##### Records provided #####

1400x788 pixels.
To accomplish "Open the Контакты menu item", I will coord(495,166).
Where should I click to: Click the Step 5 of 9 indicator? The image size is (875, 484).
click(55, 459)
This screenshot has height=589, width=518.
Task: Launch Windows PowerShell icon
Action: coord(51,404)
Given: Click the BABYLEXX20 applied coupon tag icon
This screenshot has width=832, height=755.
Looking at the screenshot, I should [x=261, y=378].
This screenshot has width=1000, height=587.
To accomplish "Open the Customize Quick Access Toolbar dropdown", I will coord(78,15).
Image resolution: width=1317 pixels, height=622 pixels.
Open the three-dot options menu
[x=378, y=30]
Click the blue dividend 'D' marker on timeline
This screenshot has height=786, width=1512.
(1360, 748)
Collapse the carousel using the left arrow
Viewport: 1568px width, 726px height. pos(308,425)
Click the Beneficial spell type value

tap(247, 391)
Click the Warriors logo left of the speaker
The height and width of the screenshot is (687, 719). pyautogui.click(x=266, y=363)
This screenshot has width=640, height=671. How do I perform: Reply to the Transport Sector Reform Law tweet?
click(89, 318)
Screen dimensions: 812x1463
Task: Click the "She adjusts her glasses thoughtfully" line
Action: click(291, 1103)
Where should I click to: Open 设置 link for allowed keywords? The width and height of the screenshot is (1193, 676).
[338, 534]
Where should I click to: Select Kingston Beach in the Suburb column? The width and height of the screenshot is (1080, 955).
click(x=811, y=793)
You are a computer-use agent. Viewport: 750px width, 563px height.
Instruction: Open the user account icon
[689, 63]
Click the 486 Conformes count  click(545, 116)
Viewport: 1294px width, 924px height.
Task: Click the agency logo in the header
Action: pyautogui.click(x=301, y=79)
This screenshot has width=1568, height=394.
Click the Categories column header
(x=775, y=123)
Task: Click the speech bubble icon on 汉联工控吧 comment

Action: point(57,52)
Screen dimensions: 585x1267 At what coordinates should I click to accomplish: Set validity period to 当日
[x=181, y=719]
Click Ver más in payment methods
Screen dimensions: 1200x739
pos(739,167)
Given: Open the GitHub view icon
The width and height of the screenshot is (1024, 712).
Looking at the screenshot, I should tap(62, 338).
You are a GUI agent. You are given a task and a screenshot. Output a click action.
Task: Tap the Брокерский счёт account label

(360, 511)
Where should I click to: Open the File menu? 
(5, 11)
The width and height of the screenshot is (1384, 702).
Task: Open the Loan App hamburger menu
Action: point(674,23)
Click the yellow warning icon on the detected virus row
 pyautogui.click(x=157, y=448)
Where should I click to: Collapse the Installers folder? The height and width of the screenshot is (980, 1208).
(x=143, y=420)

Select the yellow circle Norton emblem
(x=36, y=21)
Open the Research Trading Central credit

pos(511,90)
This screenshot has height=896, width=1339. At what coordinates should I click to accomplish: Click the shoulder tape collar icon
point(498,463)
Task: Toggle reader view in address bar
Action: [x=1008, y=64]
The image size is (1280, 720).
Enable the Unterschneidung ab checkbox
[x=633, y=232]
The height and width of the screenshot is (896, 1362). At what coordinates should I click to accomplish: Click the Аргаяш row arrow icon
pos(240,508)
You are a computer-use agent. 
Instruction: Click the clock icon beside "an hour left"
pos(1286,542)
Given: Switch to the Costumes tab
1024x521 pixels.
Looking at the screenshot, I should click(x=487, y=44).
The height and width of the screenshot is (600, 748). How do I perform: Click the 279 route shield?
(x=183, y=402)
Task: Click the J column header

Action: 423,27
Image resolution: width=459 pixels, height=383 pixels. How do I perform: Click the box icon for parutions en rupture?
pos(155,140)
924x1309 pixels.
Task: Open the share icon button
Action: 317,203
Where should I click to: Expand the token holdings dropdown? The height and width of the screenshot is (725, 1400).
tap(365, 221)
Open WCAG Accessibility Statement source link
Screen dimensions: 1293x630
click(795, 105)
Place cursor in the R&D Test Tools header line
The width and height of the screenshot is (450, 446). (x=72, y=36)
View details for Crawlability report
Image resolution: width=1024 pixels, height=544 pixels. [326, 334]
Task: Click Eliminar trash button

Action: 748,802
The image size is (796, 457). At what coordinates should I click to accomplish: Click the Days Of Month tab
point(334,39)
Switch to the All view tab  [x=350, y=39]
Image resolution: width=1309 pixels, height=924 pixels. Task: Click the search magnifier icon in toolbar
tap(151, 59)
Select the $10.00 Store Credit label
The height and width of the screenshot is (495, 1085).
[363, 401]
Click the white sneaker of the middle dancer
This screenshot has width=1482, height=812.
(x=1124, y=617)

#####

Activity
Transcribe all of the material exactly as it was written.

Solution to the problem
1400x788 pixels.
To accomplish "Open the Контакты menu item", I will coord(495,166).
Where should I click to: Click the Step 5 of 9 indicator? The image size is (875, 484).
click(55, 459)
This screenshot has height=589, width=518.
Task: Launch Windows PowerShell icon
Action: coord(51,404)
Given: Click the BABYLEXX20 applied coupon tag icon
This screenshot has width=832, height=755.
Looking at the screenshot, I should [x=261, y=378].
This screenshot has width=1000, height=587.
To accomplish "Open the Customize Quick Access Toolbar dropdown", I will coord(78,15).
Image resolution: width=1317 pixels, height=622 pixels.
Open the three-dot options menu
[x=378, y=30]
Click the blue dividend 'D' marker on timeline
This screenshot has height=786, width=1512.
(1360, 748)
Collapse the carousel using the left arrow
Viewport: 1568px width, 726px height. pos(308,425)
Click the Beneficial spell type value

tap(247, 391)
Click the Warriors logo left of the speaker
The height and width of the screenshot is (687, 719). pyautogui.click(x=266, y=363)
This screenshot has width=640, height=671. How do I perform: Reply to the Transport Sector Reform Law tweet?
click(89, 318)
Screen dimensions: 812x1463
Task: Click the "She adjusts her glasses thoughtfully" line
Action: click(291, 1103)
Where should I click to: Open 设置 link for allowed keywords? The width and height of the screenshot is (1193, 676).
[338, 534]
Where should I click to: Select Kingston Beach in the Suburb column? The width and height of the screenshot is (1080, 955).
click(x=811, y=793)
You are a computer-use agent. Viewport: 750px width, 563px height.
Instruction: Open the user account icon
[689, 63]
Click the 486 Conformes count  click(545, 116)
Viewport: 1294px width, 924px height.
Task: Click the agency logo in the header
Action: pyautogui.click(x=301, y=79)
This screenshot has width=1568, height=394.
Click the Categories column header
(x=775, y=123)
Task: Click the speech bubble icon on 汉联工控吧 comment

Action: point(57,52)
Screen dimensions: 585x1267 At what coordinates should I click to accomplish: Set validity period to 当日
[x=181, y=719]
Click Ver más in payment methods
Screen dimensions: 1200x739
pos(739,167)
Given: Open the GitHub view icon
The width and height of the screenshot is (1024, 712).
Looking at the screenshot, I should tap(62, 338).
You are a GUI agent. You are given a task and a screenshot. Output a click action.
Task: Tap the Брокерский счёт account label

(360, 511)
Where should I click to: Open the File menu? 
(5, 11)
The width and height of the screenshot is (1384, 702).
Task: Open the Loan App hamburger menu
Action: point(674,23)
Click the yellow warning icon on the detected virus row
 pyautogui.click(x=157, y=448)
Where should I click to: Collapse the Installers folder? The height and width of the screenshot is (980, 1208).
(x=143, y=420)

Select the yellow circle Norton emblem
(x=36, y=21)
Open the Research Trading Central credit

pos(511,90)
This screenshot has height=896, width=1339. At what coordinates should I click to accomplish: Click the shoulder tape collar icon
point(498,463)
Task: Toggle reader view in address bar
Action: [x=1008, y=64]
The image size is (1280, 720).
Enable the Unterschneidung ab checkbox
[x=633, y=232]
The height and width of the screenshot is (896, 1362). At what coordinates should I click to accomplish: Click the Аргаяш row arrow icon
pos(240,508)
You are a computer-use agent. 
Instruction: Click the clock icon beside "an hour left"
pos(1286,542)
Given: Switch to the Costumes tab
1024x521 pixels.
Looking at the screenshot, I should click(x=487, y=44).
The height and width of the screenshot is (600, 748). How do I perform: Click the 279 route shield?
(x=183, y=402)
Task: Click the J column header

Action: 423,27
Image resolution: width=459 pixels, height=383 pixels. How do I perform: Click the box icon for parutions en rupture?
pos(155,140)
924x1309 pixels.
Task: Open the share icon button
Action: 317,203
Where should I click to: Expand the token holdings dropdown? The height and width of the screenshot is (725, 1400).
tap(365, 221)
Open WCAG Accessibility Statement source link
Screen dimensions: 1293x630
click(795, 105)
Place cursor in the R&D Test Tools header line
The width and height of the screenshot is (450, 446). (x=72, y=36)
View details for Crawlability report
Image resolution: width=1024 pixels, height=544 pixels. [326, 334]
Task: Click Eliminar trash button

Action: 748,802
The image size is (796, 457). At what coordinates should I click to accomplish: Click the Days Of Month tab
point(334,39)
Switch to the All view tab  [x=350, y=39]
Image resolution: width=1309 pixels, height=924 pixels. Task: Click the search magnifier icon in toolbar
tap(151, 59)
Select the $10.00 Store Credit label
The height and width of the screenshot is (495, 1085).
[363, 401]
Click the white sneaker of the middle dancer
This screenshot has width=1482, height=812.
(x=1124, y=617)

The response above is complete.